Sunday, August 19, 2012

Quality of Experience (QoE)

As a reader of this blog you are doubtless familiar with the concept of the Quality of Service (QoS) of a telecommunications service, by which we mean meeting defined levels of a set of measureable network parameters, such as availability, delay, delay variability, and information loss. The precise set of parameters depends on the service type; for example Bit Error Rate (BER) and Errored Seconds Ratio, are important to TDM services, while Bandwidth Profile and Delay percentiles are two of the parameters measured for Ethernet services.

On the other hand, you may be less familiar with the related concept of Quality of Experience (QoE).

QoE is defined as the acceptability of a service, as perceived subjectively by the end-user (see ITU-T E.800, P.10, G.1080, and the ETSI 2010 QoS QoE User Experience Workshop). It too depends on the service being provided, being diminished when the user perceives low voice or video quality, long response times, service outages, information loss, lack of service reliability, or inconsistent behavior. Unfortunately, the end-user may not always distinguish whether QoE degradation is due to a defect in the communications network or in an information processing resource; for example, response time to a database query is partially due to computational resource availability and speed, and partially due to network delays in both directions.

While QoE as defined above is absolute and subjective, for reasons that we will discuss below, it may be measured in comparative and/or objective ways.

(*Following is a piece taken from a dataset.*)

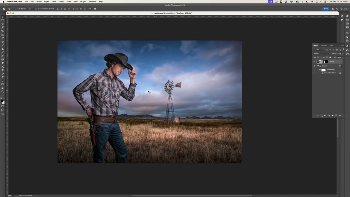Open the Lasso tool

(x=3, y=23)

By absolute QoE we mean the quality perceived by an end-user based solely on the received information, while comparative QoE refers to the somewhat artificial case of an end-user who has access to the non-degraded information. Subjective QoE determination is the perception of a true end-user, while objective QoE means QoE estimated by an algorithm designed to correlate with true user perception.

Telecommunications Service Providers originally earned their income by providing basic connectivity, but now, in the age of free WiFi, Skype, hotmail, dropbox, and other free best-effort services, the service provider’s only justification for charging a fee is providing a certain QoE level. When the QoE remains above a certain threshold the service is perceived as good, and the end-user is content. Below that level but above some other threshold the end-user perceives service degradation, but is able to tolerate it. Below the lower threshold the user becomes frustrated and typically abandons the service; surveys show that a large percentage of users experiencing low QoE desert the service provider without ever complaining to the provider’s customer service department.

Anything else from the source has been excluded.